Missa brevis by Charles Gounod

Messe brève no. 7 is a missa brevis in C major by Charles Gounod, composed in 1877 for two vocal parts and organ, and expanded in 1890 to four choir parts and organ. It is subtitled "in C aux chapelles".

== History ==
Charles Gounod, known for operas, was a prolific composer of sacred music. In 1877, he composed the missa brevis in C major, without a Credo and Benedictus but with an added "O salutaris hostia". This first version was scored for two voices (solo and choir) and organ. He wrote a version for two soloists, tenor and bass, four-part choir and organ in 1890. At that time, "aux chapelles" (for chapels) was added to the title. It was first published in 1893. It was published again by Carus-Verlag in 1987, edited by Günter Graulich. In that edition, the music of "O salutaris hostia" is printed with the missing liturgical text Benedictus, adapted by Thomas Kohlhase.
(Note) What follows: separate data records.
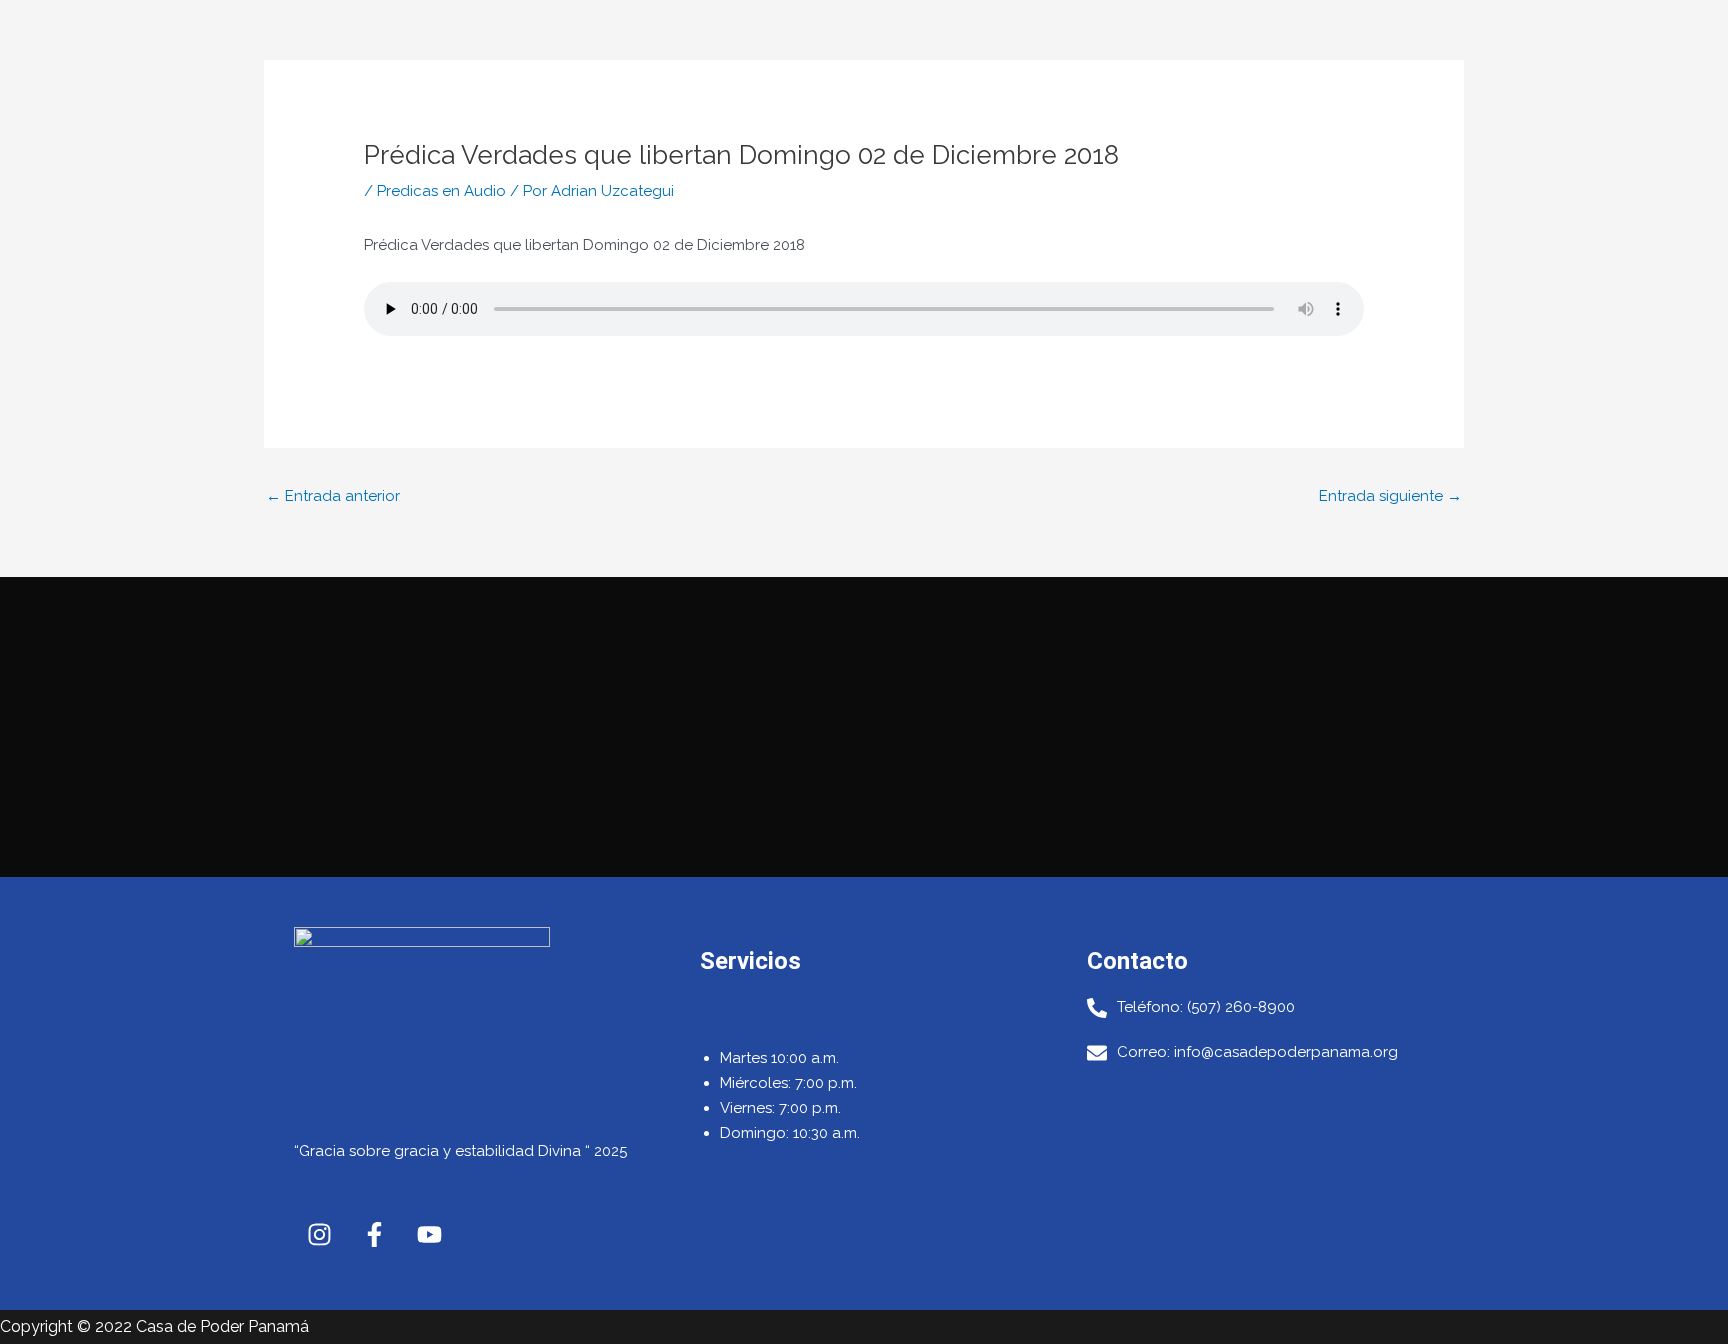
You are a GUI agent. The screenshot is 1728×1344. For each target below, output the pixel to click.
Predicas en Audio (441, 191)
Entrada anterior (333, 496)
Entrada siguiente (1390, 496)
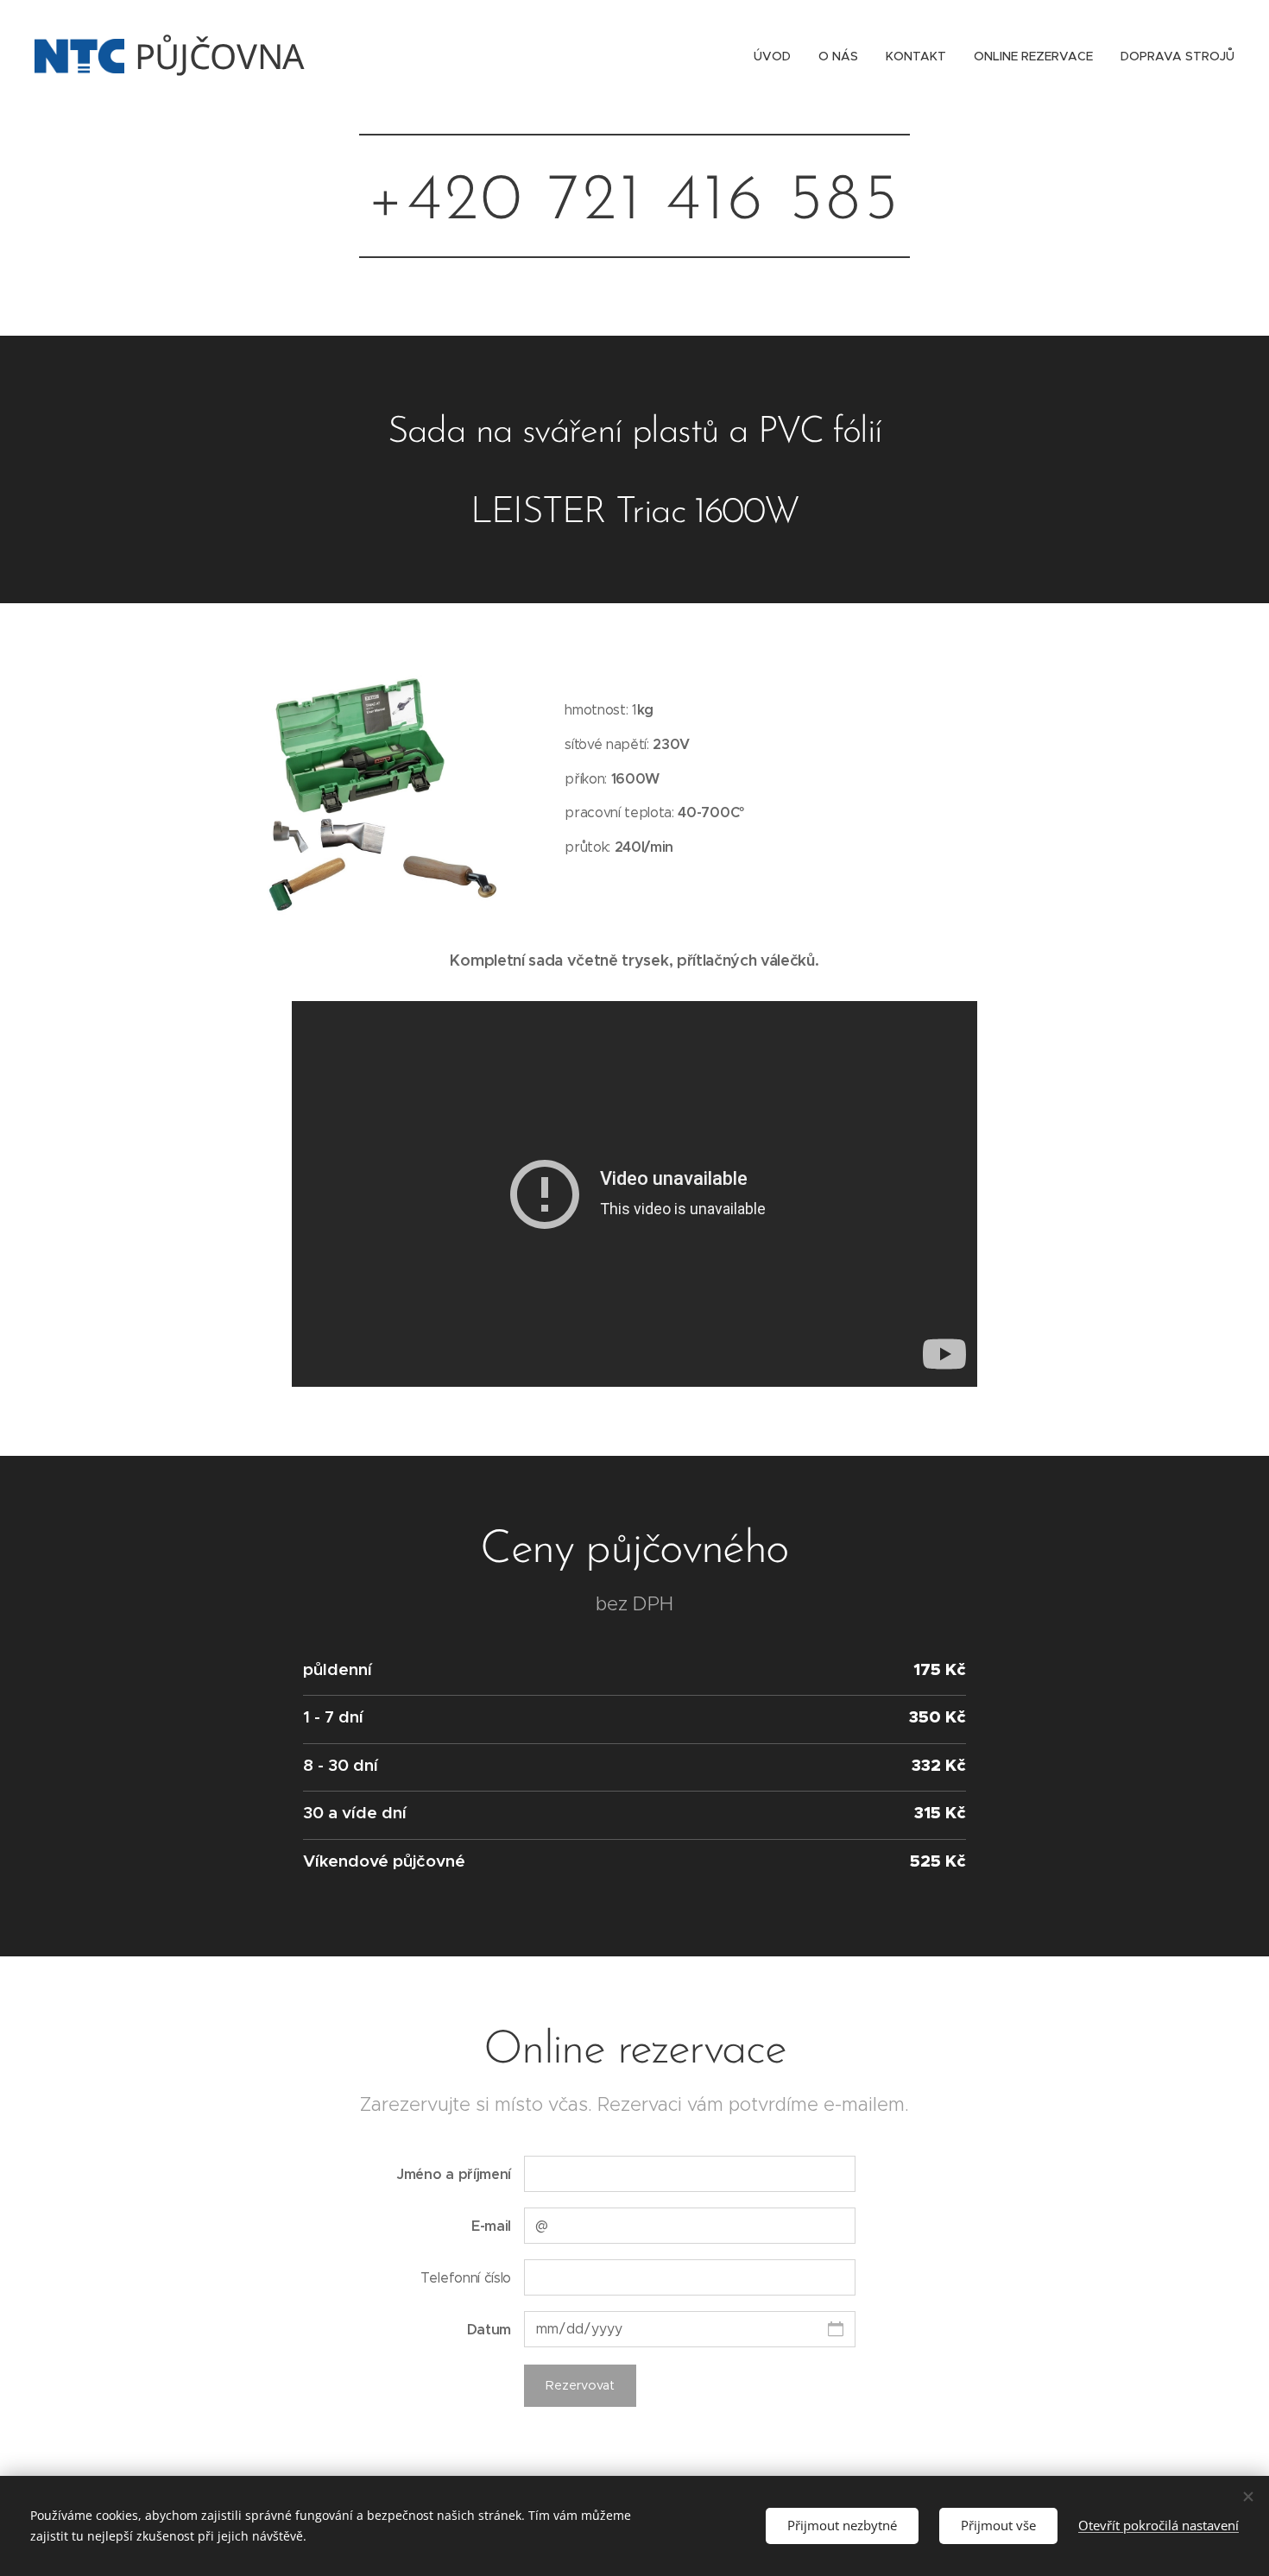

The mass has been included in a recommendation for small choirs.

== Composition ==
Of the Order of Mass, Gounod omitted the Credo and Benedictus, but added a setting of "O salutaris hostia". The vocal parts of the mass are performed by two soloists (tenor and bass) and a choir of four parts in the final version. The soloists sing short versions within the structure, often both as a duet.

In the following table of the movements, the markings, keys and time signatures are taken from the choral score. All movements are in common-time.

| No. | Part | Marking | Key |
|---|---|---|---|
| I | Kyrie | Moderato, (sans lenteur) | C major |
| II | Gloria | Allegro, Andante, Allegro | C major |
| III | Sanctus | Andante | C major |
| IV | O salutaris hostia | Adagio | F major |
| V | Agnus Dei | Moderato | C major |

The style is characterised by tone repetitions similar to liturgical chanting. The composer follows the declamation of the words also in motifs. The mass is intentionally simple, with some surprising harmonic developments.

== Recording ==
The mass was recorded as part of a collection of Musica Sacra, sacred music by Gounod, published in 2005 by Carus. It was performed by the chamber choir I Vocalisti, conducted by Hans-Joachim Lustig, with Tobias Götting as the organist.